**Collected data entries:**

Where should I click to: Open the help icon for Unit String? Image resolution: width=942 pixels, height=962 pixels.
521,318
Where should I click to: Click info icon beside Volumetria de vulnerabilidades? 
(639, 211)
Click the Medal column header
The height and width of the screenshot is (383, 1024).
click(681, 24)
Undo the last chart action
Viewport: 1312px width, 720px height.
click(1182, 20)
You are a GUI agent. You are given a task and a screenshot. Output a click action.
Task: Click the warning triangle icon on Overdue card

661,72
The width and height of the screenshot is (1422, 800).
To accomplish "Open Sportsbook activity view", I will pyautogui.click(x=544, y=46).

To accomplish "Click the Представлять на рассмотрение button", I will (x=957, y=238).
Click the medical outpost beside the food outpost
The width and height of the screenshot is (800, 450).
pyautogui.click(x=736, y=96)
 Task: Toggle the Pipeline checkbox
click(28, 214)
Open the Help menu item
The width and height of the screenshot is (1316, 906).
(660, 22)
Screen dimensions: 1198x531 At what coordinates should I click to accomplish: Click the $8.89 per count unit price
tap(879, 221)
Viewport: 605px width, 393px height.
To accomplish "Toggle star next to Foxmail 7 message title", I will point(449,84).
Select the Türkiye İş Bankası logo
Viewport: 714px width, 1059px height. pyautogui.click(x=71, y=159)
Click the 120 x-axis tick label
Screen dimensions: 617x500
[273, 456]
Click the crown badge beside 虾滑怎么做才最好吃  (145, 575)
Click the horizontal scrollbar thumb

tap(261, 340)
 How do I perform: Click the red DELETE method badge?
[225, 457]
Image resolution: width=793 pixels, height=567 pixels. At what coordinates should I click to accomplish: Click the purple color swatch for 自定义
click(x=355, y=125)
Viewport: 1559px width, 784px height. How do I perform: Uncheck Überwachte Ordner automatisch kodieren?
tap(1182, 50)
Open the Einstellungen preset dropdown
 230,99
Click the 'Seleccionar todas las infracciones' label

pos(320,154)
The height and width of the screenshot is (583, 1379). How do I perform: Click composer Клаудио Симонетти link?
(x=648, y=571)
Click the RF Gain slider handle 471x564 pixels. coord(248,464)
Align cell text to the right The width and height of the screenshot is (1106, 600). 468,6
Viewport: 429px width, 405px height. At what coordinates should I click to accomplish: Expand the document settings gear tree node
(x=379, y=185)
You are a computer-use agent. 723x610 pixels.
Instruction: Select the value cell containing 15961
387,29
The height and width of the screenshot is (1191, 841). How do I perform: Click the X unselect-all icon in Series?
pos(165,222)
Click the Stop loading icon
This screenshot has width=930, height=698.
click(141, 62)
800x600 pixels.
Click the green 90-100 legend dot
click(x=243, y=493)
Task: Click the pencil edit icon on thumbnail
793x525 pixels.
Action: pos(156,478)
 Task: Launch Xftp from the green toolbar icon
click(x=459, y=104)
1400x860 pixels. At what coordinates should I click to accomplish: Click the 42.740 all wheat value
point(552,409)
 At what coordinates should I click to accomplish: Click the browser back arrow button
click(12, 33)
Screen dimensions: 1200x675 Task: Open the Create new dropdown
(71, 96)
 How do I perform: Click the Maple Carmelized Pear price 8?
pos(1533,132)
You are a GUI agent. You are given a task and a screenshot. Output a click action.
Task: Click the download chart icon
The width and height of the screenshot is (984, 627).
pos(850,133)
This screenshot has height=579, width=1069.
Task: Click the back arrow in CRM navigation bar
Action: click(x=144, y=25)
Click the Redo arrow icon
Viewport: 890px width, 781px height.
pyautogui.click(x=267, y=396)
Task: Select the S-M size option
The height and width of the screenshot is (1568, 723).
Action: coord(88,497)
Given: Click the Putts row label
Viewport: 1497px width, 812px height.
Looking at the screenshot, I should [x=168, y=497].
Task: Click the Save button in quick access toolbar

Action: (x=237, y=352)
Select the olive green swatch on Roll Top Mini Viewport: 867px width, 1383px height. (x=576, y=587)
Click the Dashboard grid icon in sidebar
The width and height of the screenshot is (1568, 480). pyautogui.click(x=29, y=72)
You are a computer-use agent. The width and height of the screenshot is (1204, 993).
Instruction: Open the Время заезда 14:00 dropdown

**What is expected:**
Write the whole of the data out again exactly as it stands.

**Exercise answer:**
Where should I click to: Open the help icon for Unit String? Image resolution: width=942 pixels, height=962 pixels.
521,318
Where should I click to: Click info icon beside Volumetria de vulnerabilidades? 
(639, 211)
Click the Medal column header
The height and width of the screenshot is (383, 1024).
click(681, 24)
Undo the last chart action
Viewport: 1312px width, 720px height.
click(1182, 20)
You are a GUI agent. You are given a task and a screenshot. Output a click action.
Task: Click the warning triangle icon on Overdue card

661,72
The width and height of the screenshot is (1422, 800).
To accomplish "Open Sportsbook activity view", I will pyautogui.click(x=544, y=46).

To accomplish "Click the Представлять на рассмотрение button", I will (x=957, y=238).
Click the medical outpost beside the food outpost
The width and height of the screenshot is (800, 450).
pyautogui.click(x=736, y=96)
 Task: Toggle the Pipeline checkbox
click(28, 214)
Open the Help menu item
The width and height of the screenshot is (1316, 906).
(660, 22)
Screen dimensions: 1198x531 At what coordinates should I click to accomplish: Click the $8.89 per count unit price
tap(879, 221)
Viewport: 605px width, 393px height.
To accomplish "Toggle star next to Foxmail 7 message title", I will point(449,84).
Select the Türkiye İş Bankası logo
Viewport: 714px width, 1059px height. pyautogui.click(x=71, y=159)
Click the 120 x-axis tick label
Screen dimensions: 617x500
[273, 456]
Click the crown badge beside 虾滑怎么做才最好吃  (145, 575)
Click the horizontal scrollbar thumb

tap(261, 340)
 How do I perform: Click the red DELETE method badge?
[225, 457]
Image resolution: width=793 pixels, height=567 pixels. At what coordinates should I click to accomplish: Click the purple color swatch for 自定义
click(x=355, y=125)
Viewport: 1559px width, 784px height. How do I perform: Uncheck Überwachte Ordner automatisch kodieren?
tap(1182, 50)
Open the Einstellungen preset dropdown
 230,99
Click the 'Seleccionar todas las infracciones' label

pos(320,154)
The height and width of the screenshot is (583, 1379). How do I perform: Click composer Клаудио Симонетти link?
(x=648, y=571)
Click the RF Gain slider handle 471x564 pixels. coord(248,464)
Align cell text to the right The width and height of the screenshot is (1106, 600). 468,6
Viewport: 429px width, 405px height. At what coordinates should I click to accomplish: Expand the document settings gear tree node
(x=379, y=185)
You are a computer-use agent. 723x610 pixels.
Instruction: Select the value cell containing 15961
387,29
The height and width of the screenshot is (1191, 841). How do I perform: Click the X unselect-all icon in Series?
pos(165,222)
Click the Stop loading icon
This screenshot has width=930, height=698.
click(141, 62)
800x600 pixels.
Click the green 90-100 legend dot
click(x=243, y=493)
Task: Click the pencil edit icon on thumbnail
793x525 pixels.
Action: pos(156,478)
 Task: Launch Xftp from the green toolbar icon
click(x=459, y=104)
1400x860 pixels. At what coordinates should I click to accomplish: Click the 42.740 all wheat value
point(552,409)
 At what coordinates should I click to accomplish: Click the browser back arrow button
click(12, 33)
Screen dimensions: 1200x675 Task: Open the Create new dropdown
(71, 96)
 How do I perform: Click the Maple Carmelized Pear price 8?
pos(1533,132)
You are a GUI agent. You are given a task and a screenshot. Output a click action.
Task: Click the download chart icon
The width and height of the screenshot is (984, 627).
pos(850,133)
This screenshot has height=579, width=1069.
Task: Click the back arrow in CRM navigation bar
Action: click(x=144, y=25)
Click the Redo arrow icon
Viewport: 890px width, 781px height.
pyautogui.click(x=267, y=396)
Task: Select the S-M size option
The height and width of the screenshot is (1568, 723).
Action: coord(88,497)
Given: Click the Putts row label
Viewport: 1497px width, 812px height.
Looking at the screenshot, I should [x=168, y=497].
Task: Click the Save button in quick access toolbar

Action: (x=237, y=352)
Select the olive green swatch on Roll Top Mini Viewport: 867px width, 1383px height. (x=576, y=587)
Click the Dashboard grid icon in sidebar
The width and height of the screenshot is (1568, 480). pyautogui.click(x=29, y=72)
You are a computer-use agent. The width and height of the screenshot is (1204, 993).
Instruction: Open the Время заезда 14:00 dropdown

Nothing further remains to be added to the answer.